Article pubs.acs.org/est
Modeling Uptake of Hydrophobic Organic Contaminants into Polyethylene Passive Samplers Jay M. Thompson, Ching-Hong Hsieh, and Richard G. Luthy* Department of Civil and Environmental Engineering, Stanford University, Stanford, California 94305-5080, United States S Supporting Information *
ABSTRACT: Single-phase passive samplers are gaining acceptance as a method to measure hydrophobic organic contaminant (HOC) concentration in water. Although the relationship between the HOC concentration in water and passive sampler is linear at equilibrium, mass transfer models are needed for nonequilibrium conditions. We report measurements of organochlorine pesticide diffusion and partition coefficients with respect to polyethylene (PE), and present a Fickian approach to modeling HOC uptake by PE in aqueous systems.

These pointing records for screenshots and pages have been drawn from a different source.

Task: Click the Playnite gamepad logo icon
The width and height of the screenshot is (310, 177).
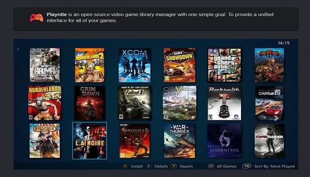Action: tap(36, 18)
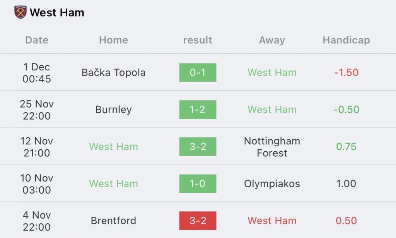
Task: Click the 1-0 Olympiakos result badge
Action: tap(198, 184)
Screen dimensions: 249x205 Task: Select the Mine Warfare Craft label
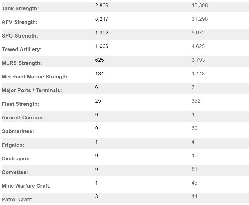(x=26, y=186)
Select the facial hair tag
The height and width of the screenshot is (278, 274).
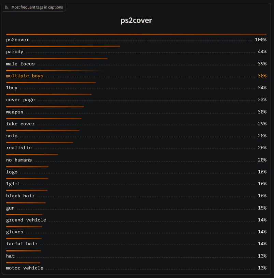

The model is an analytic solution to Fick’s second law applied through an aqueous diffusive boundary layer and a polyethylene layer. Comparisons of the model with existing methods indicate agreement at appropriate boundary conditions. Laboratory release experiments on the organochlorine pesticides DDT, DDE, DDD, and chlordane in well-mixed slurries support the model’s applicability to aqueous systems. In general, the advantage of the model is its application in the cases of well-agitated systems, low values of polyethylene−water partioning coefficients, thick polyethylene relative to the boundary layer thickness, and/or short exposure times. Another significant advantage is the ability to estimate, or at least bound, the needed exposure time to reach a desired CPE without empirical model inputs. A further finding of this work is that polyethylene diffusivity does not vary by transport direction through the sampler thickness.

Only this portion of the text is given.